For some special weights w, Bényi and Oh [2] showed that ${\mathfrak{M}}_{p,q,r}^{\mathbf{w}}$ has invariant scalings ${\Vert f(\lambda \cdot )\Vert }_{{\mathfrak{M}}_{p,q,r}^{\mathbf{w}}}\sim {\lambda }^a{\Vert f\Vert }_{{\mathfrak{M}}_{p,q,r}^{\mathbf{w}}}$ for all $f\in {\mathfrak{M}}_{p,q,r}^{\mathbf{w}}$, where $a\in \mathbb{R}$ is independent of $f\in {\mathfrak{M}}_{p,q,r}^{\mathbf{w}}$. However, ${\mathfrak{M}}_{p,q,r}^{\mathbf{w}}$ cannot cover Feichtinger spaces $M_{p,q}^s$, which can be regarded as a modified version of Feichtinger spaces with invariant scalings.

Since ${\mathfrak{M}}_{p,q,r}^{\mathbf{w}}$ contains two indices $q,r$ to control the growth of the regularity arising from translations and scalings in frequency spaces, the regularity of ${\mathfrak{M}}_{p,q,r}^{\mathbf{w}}$ depends on both translation index k and scaling index $2^j$. It follows that k and j are not completely independent of each other, which leads to that the dual space of ${\mathfrak{M}}_{p,q,r}^{\mathbf{w}}$ is not ${\mathfrak{M}}_{p^{\prime },q^{\prime },r^{\prime }}^{1/\mathbf{w}}$ (see Section 4).

A natural relation between the scaling of frequency-uniform partition and the dilations of Feichtinger spaces is the following dilation identity

$${\Vert f\Vert }_{M_{p,q}^{[j]}}={\lambda }^{d/p}{\Vert f(\lambda \cdot )\Vert }_{M_{p,q}^0},\lambda =2^{-j}.$$

By resorting to this identity and the scaling properties of Feichtinger spaces, we will consider the scaling limit spaces of $M_{p,q}^0$, which contain both Feichtinger's and Bényi and Oh's modulation spaces. Also, we will characterize the dual spaces of ${\mathfrak{M}}_{p,q,r}^{\mathbf{w}}$, by a class of new function spaces which are rougher than ${\mathfrak{M}}_{p^{\prime },q^{\prime },r^{\prime }}^{1/\mathbf{w}}$. Moreover, we will study nonlinear Schrödinger equation (NLS) in those scaling limit spaces of $M_{p,q}^0$ and obtain some local and (small data) global well-posedness results, which generalize the results of [3] and [23] and certain $L^p$ or $H^s$ super-critical initial data are involved in our results.
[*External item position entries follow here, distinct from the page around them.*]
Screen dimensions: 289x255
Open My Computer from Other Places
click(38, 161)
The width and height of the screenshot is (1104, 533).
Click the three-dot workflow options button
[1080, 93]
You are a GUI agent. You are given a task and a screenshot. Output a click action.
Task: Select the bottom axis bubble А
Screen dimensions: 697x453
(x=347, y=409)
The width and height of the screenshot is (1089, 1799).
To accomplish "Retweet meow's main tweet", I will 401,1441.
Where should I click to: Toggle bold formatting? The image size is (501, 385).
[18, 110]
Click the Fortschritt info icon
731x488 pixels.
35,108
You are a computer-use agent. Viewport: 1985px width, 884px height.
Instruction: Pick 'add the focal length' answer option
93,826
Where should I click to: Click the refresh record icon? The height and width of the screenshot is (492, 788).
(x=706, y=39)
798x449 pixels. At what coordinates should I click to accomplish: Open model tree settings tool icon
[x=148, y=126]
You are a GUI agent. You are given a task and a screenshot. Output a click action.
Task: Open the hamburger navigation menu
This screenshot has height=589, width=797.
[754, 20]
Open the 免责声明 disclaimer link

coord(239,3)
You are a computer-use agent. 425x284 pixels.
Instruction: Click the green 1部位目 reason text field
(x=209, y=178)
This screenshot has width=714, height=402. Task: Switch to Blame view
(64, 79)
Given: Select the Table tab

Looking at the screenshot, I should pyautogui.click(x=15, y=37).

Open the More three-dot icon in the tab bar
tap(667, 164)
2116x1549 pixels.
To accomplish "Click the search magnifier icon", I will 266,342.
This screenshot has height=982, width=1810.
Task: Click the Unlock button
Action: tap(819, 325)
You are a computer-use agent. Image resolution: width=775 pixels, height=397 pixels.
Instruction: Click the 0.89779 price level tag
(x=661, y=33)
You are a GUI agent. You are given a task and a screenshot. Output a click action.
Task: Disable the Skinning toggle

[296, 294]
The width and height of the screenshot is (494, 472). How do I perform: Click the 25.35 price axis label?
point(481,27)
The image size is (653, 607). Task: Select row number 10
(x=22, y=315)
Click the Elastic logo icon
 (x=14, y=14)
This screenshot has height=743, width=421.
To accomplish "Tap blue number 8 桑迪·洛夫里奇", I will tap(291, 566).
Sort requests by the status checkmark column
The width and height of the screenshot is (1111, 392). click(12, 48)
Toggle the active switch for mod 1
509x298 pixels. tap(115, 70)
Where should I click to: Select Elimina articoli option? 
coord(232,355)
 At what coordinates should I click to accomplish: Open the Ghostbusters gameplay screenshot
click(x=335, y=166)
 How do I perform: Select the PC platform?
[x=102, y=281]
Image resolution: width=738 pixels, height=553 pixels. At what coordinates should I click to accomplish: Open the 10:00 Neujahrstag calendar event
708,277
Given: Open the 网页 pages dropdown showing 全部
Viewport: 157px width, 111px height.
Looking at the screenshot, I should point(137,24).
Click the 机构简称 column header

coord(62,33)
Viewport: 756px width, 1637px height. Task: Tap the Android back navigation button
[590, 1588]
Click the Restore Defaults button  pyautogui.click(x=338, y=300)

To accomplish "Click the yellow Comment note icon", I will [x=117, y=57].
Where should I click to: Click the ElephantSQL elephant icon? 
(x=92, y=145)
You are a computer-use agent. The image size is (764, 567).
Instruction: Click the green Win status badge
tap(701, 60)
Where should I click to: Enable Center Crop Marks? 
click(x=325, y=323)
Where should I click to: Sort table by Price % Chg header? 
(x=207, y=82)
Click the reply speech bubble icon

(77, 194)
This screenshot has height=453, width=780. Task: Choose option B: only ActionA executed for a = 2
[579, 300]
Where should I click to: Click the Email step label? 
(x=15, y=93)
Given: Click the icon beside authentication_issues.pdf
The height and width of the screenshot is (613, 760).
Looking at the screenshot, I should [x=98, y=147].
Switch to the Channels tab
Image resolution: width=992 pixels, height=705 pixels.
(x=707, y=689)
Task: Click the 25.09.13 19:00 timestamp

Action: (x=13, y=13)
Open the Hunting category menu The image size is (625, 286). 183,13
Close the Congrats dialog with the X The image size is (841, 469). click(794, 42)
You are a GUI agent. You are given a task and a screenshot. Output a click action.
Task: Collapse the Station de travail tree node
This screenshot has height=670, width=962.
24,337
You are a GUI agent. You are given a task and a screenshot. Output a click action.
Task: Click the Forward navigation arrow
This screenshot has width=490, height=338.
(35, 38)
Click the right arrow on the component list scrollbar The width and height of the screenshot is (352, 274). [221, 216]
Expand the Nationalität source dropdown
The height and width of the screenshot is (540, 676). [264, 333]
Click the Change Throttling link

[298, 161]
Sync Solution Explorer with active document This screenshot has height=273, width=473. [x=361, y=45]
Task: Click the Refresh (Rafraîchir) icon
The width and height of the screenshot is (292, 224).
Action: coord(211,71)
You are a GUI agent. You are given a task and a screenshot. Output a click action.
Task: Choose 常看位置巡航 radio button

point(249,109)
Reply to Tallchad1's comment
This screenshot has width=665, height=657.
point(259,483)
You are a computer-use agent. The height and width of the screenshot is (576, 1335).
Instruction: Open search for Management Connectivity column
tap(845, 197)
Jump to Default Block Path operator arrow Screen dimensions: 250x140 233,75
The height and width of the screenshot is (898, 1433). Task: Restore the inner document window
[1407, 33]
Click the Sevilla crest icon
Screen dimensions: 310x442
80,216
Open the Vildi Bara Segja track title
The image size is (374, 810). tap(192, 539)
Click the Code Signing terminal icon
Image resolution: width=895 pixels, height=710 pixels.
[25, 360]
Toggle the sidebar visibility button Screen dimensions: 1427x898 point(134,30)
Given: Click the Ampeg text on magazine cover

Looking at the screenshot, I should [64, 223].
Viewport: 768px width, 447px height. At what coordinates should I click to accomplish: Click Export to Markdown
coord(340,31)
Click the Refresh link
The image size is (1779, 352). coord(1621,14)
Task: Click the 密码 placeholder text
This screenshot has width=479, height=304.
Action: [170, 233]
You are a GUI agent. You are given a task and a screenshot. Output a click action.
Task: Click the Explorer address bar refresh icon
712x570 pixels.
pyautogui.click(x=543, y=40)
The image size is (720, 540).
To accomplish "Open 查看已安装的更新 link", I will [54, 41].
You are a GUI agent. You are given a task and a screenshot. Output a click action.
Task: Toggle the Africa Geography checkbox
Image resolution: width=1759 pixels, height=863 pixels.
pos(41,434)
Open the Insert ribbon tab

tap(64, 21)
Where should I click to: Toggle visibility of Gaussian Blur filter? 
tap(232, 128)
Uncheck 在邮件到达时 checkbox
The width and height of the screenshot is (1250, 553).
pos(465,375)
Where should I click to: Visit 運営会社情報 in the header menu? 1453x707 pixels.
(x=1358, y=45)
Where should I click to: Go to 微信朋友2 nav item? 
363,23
Throughout this paper, we will use the following notations. $C⩾1,c\le 1$ will denote constants which can be different at different places, we will use $A\lesssim B$ to denote $A⩽CB$; $A\sim B$ means that $A\lesssim B$ and $B\lesssim A$. We write $a\vee b=\max (a,b)$ and $a\wedge b=\min (a,b)$. ${\mathbb{Z}}_{+}=\{j\in \mathbb{Z}:j⩾0\}$ and ${\mathbb{Z}}_{-}=\{j\in \mathbb{Z}:j⩽0\}$. Let Λ be a set with finitely many elements, #Λ stands for the number of the elements contained in Λ. We denote $|x{|}_{\infty }={\max }_{i=1,...,d}|x_i|$, $|x|=|x_1|+...+|x_d|$ and $〈x〉={(1+x_1^2+...+x_d^2)}^{1/2}$ for any $x\in {\mathbb{R}}^d$. $Q(x_0,\delta )$ denotes the cube in ${\mathbb{R}}^d$ with center at $x_0$ and side length 2δ. We denote by $\mathcal{F}f$ or $\hat{f}$ the Fourier transform of f, and by ${\mathcal{F}}^{-1}f$ the inverse Fourier transform of f. For any $1⩽p⩽\infty$, we denote by $p^{\prime }$ the dual number of p, i.e., $1/p+1/p^{\prime }=1$. $L^p=L^p({\mathbb{R}}^d)$ (${\ell }^p$) stands for the (sequence) Lebesgue space for which the norm is written as ${\Vert \cdot \Vert }_p$ (${\Vert \cdot \Vert }_{{\ell }^p}$). $H^s={〈\mathrm{\nabla }〉}^{-s}{L}^2$ with ${〈\mathrm{\nabla }〉}^{-s}={\mathcal{F}}^{-1}{〈\xi 〉}^{-s}\mathcal{F}$ for any $s\in \mathbb{R}$. The following two inequalities will be frequently used in this paper (cf. [4]).

Proposition 1.1

(Multiplier estimate) Let $1⩽r⩽\infty ,L⩾[d/2]+1$ and $\rho \in H^L$. Then we have

$${\Vert {\mathcal{F}}^{-1}\rho \mathcal{F}f\Vert }_r\lesssim {\Vert \rho \Vert }_2^{1-d/2L}{\left(\sum _{i=1}^d{\Vert {\partial }_{x_i}^L\rho \Vert }_2\right)}^{d/2L}{\Vert f\Vert }_r.$$

Proposition 1.2 Proposition 1.3.2 of [22]

Let $1⩽p⩽q⩽\infty$, $b>0$, ${\xi }_0\in {\mathbb{R}}^d$. Denote $L_{B({\xi }_0,b)}^p=\{f\in L^p:\mathrm{supp}\hat{f}\subset B({\xi }_0,b)\}$. Then there exists $C>0$ such that

$${\Vert f\Vert }_q⩽C{b}^{d(1/p-1/q)}{\Vert f\Vert }_p$$

holds for all $f\in L_{B({\xi }_0,b)}^p$ and C is independent of $b>0$ and ${\xi }_0\in {\mathbb{R}}^d$.

The paper is organized as follows. In Section 2 we introduce two kinds of scaling limit spaces of $M_{p,q}^0$ and show that they are dual spaces in Section 3. In Section 4 we consider a generalized version of the scaling limit spaces of $M_{p,q}^0$ which contain both Feichtinger's and Benyi and Oh's modulation spaces. The dilation property of the scaling limit spaces of $M_{p,q}^0$ will be considered in Section 5. The algebraic structure is of importance in applications to PDE and we will obtain an algebraic property of the scaling limit spaces of $M_{p,q}^0$ in Section 6. As applications to NLS, we will obtain a local well-posedness result and a (small data) global well-posedness result in Sections 7 and 8, respectively.